Administration of CRESTOR with food did not affect the AUC of rosuvastatin.
The AUC of rosuvastatin does not differ following evening or morning drug administration. - Distribution: Mean volume of distribution at steady-state of rosuvastatin is approximately 134 liters. Rosuvastatin is 88% bound to plasma proteins, mostly albumin. This binding is reversible and independent of plasma concentrations.
- Metabolism: Rosuvastatin is not extensively metabolized; approximately 10% of a radiolabeled dose is recovered as metabolite. The major metabolite is N-desmethyl rosuvastatin, which is formed principally by cytochrome P450 2C9, and in vitro studies have demonstrated that N-desmethyl rosuvastatin has approximately one-sixth to one-half the HMG-CoA reductase inhibitory activity of the parent compound. Overall, greater than 90% of active plasma HMG-CoA reductase inhibitory activity is accounted for by the parent compound.
- Excretion: Following oral administration, rosuvastatin and
its metabolites are primarily excreted in the feces (90%). The elimination
half-life (t1/2) of rosuvastatin is approximately 19 hours.
After an intravenous dose, approximately 28% of total body clearance was via the renal route, and 72% by the hepatic route. - Race: A population pharmacokinetic analysis revealed no clinically relevant differences in pharmacokinetics among Caucasian, Hispanic, and Black or Afro-Caribbean groups. However, pharmacokinetic studies, including one conducted in the US, have demonstrated an approximate 2-fold elevation in median exposure (AUC and Cmax) in Asian subjects when compared with a Caucasian control group.
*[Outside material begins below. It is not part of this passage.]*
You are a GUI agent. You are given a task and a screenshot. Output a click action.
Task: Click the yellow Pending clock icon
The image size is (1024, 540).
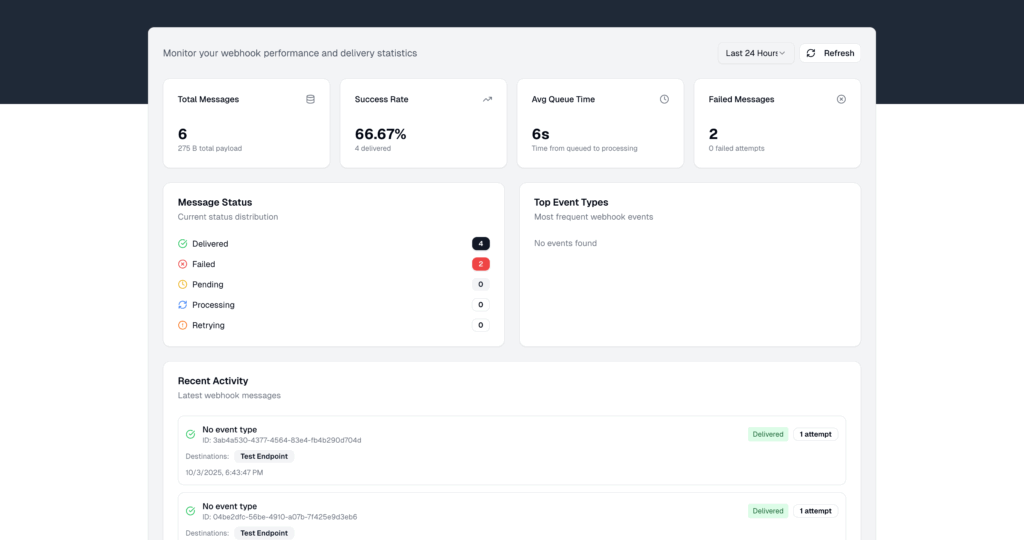click(x=183, y=285)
- Gender: There were no differences in plasma concentrations of rosuvastatin between men and women.
- Geriatric: There were no differences in plasma concentrations of rosuvastatin between the nonelderly and elderly populations (age ≥ 65 years).
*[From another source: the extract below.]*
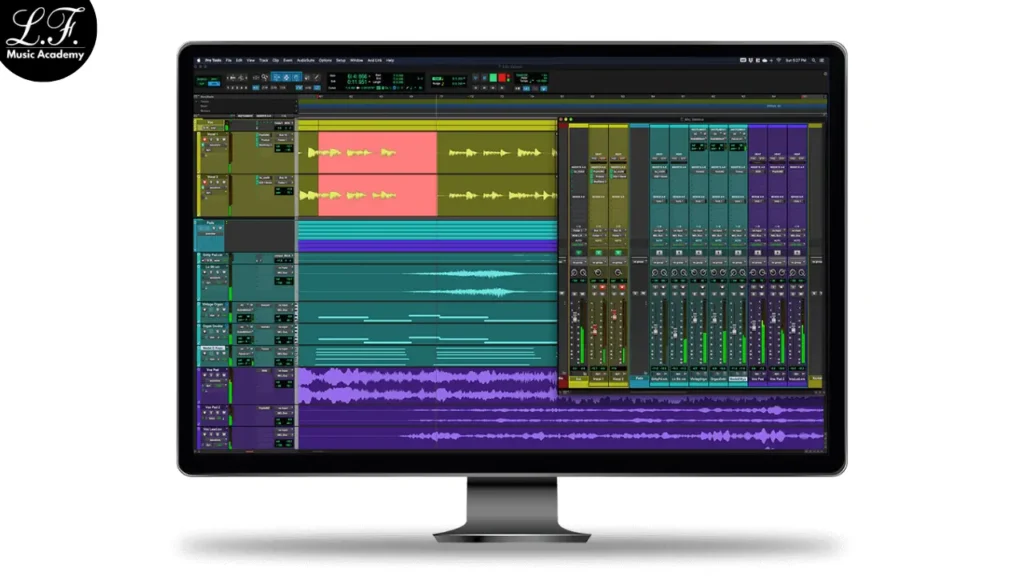This screenshot has height=576, width=1024.
Task: Select the Pencil tool in the toolbar
Action: pyautogui.click(x=317, y=77)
- Renal Impairment: Mild to moderate renal impairment (CLcr ≥ 30 mL/min/1.73 m2) had no influence on plasma concentrations of rosuvastatin. However, plasma concentrations of rosuvastatin increased to a clinically significant extent (about 3 fold) in patients with severe renal impairment (CLcr < 30 mL/min/1.73 m2) not receiving hemodialysis compared with healthy subjects (CLcr > 80 mL/min/1.73 m2).
- Hemodialysis: Steady-state plasma concentrations of rosuvastatin in patients on chronic hemodialysis were approximately 50% greater compared with healthy volunteer subjects with normal renal function.
- Hepatic Impairment: In patients with chronic alcohol liver disease, plasma concentrations of rosuvastatin were modestly increased.